Analysis: Science and society
Synthetic biology applies engineering techniques to genetic material. E&T reports on a new centre that puts social scientists at the heart of the process.
Research work has started at Imperial College London's Centre for Synthetic Biology and Innovation, the UK's first publicly-funded dedicated centre for work on developing and integrating biological components. CSynBI will move into its own laboratories once construction work has been completed on top of the aeronautical engineering building on the campus.
The centre will be the first in the UK to try to combine work by natural and social scientists, with staff from the London School of Economics' BIOS centre joining those from Imperial. Professor George Gaskell, pro-director of the LSE, referred to the approach as "socially sustainable innovation".
"Following the troubles in Europe over some applications of recombinant DNA, particularly genetically modified organisms, and risk governance with the Royal Society and other institutions, there has been a realisation that it is necessary to understand the public's perception of risk," said Gaskell.
Gaskell described a possible scenario involving organisms designed to consume toxic waste. "Some would argue that such an application brings significant uncertainties. An organism that has not been through the mill of evolution: might it go on and become even more toxic?"
Lord [Professor Robert] Winston, a guest speaker at the official opening of the centre, used footage of the silent movie 'The Golem' to illustrate the idea of a technology such as synthetic biology going out of control.
Nikolas Rose of the LSE argued: "If the promises of synthetic biology are to be realised, they will be realised within a social context. The fundamental question is whether it is right to do this thing at all.
"What is clear about synthetic biology is that it is not a question of dealing with the social implications later. It seems to me that social questions are built into the very conception of what synthetic biology is trying to do."
Previous attempts to create a single centre to deal with both natural and social science research have run into problems. Professor Paul Rabinow of SynBERC, based at the University of California at Berkeley, complained in a speech in London last year that social concerns often took a back seat in research. He concluded that "secession" was the best way to bring social issues to the fore.

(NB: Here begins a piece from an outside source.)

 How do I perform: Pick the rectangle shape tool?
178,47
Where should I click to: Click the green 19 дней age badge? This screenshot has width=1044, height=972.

Rose argued that many of the BIOS staff themselves come from a biological sciences background. "A concern of our centre has been to operate a constant dialogue with people doing the basic research," he said, adding that many of the younger scientists entering the field often wanted to address ethical concerns. "If they just stayed at the level of cell biology, they would not be satisfied."

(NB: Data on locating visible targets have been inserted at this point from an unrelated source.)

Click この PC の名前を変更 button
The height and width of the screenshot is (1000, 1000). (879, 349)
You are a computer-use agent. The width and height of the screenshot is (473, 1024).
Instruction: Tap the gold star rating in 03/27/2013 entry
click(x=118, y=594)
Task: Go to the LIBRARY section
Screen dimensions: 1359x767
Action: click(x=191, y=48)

Professor Richard Kitney of Imperial College said the focus of research at CSynBI would be on engineering. He pointed to the fact that the centre has been funded by the Engineering and Physical Sciences Research Council (EPSRC) and sits within Imperial's engineering faculty. "It is in the faculty because of the idea of parts, devices and systems. We will take an engineering approach, using the concepts of abstraction, decoupling and standardisation."
Kitney pointed to the complexity of modern aircraft and integrated circuits as examples of the way in which engineers can understand sophisticated biological systems. "The jury is still out on whether we can really do this - the aim is to find out," he said.
"Parts are often modified DNA, with devices made from a collection of parts that encode human-defined functions. Assembled into systems, they would perform tasks such as counting. We expect this work to lead to much more advanced biosensors and even relatively primitive microprocessors," Kitney explained.
The centre will work on standards for synthetic biology alongside organisations such as the Massachusetts Institute of Technology, which is attempting to define standard ways of building and assembling custom DNA sequences. "We are one of the members of a network led by the University of Edinburgh that is looking at standards," said Kitney.
The research will be carried out with a view to licensing start-ups and technology companies - intellectual property from the projects will be licensed through Imperial Innovations.
Kitney was on the Royal Academy of Engineering team that put together a report published last month recommending the UK government to take a long-term view of synthetic biology research.
"I think many people think that synthetic biology is very important in terms of potential for industry, business and commerce. There are strong parallels with the rise of synthetic chemistry in the 19th century, which underlies many of the industries of the 20th century," Kitney argued. "We need a national strategy for a 25-year view."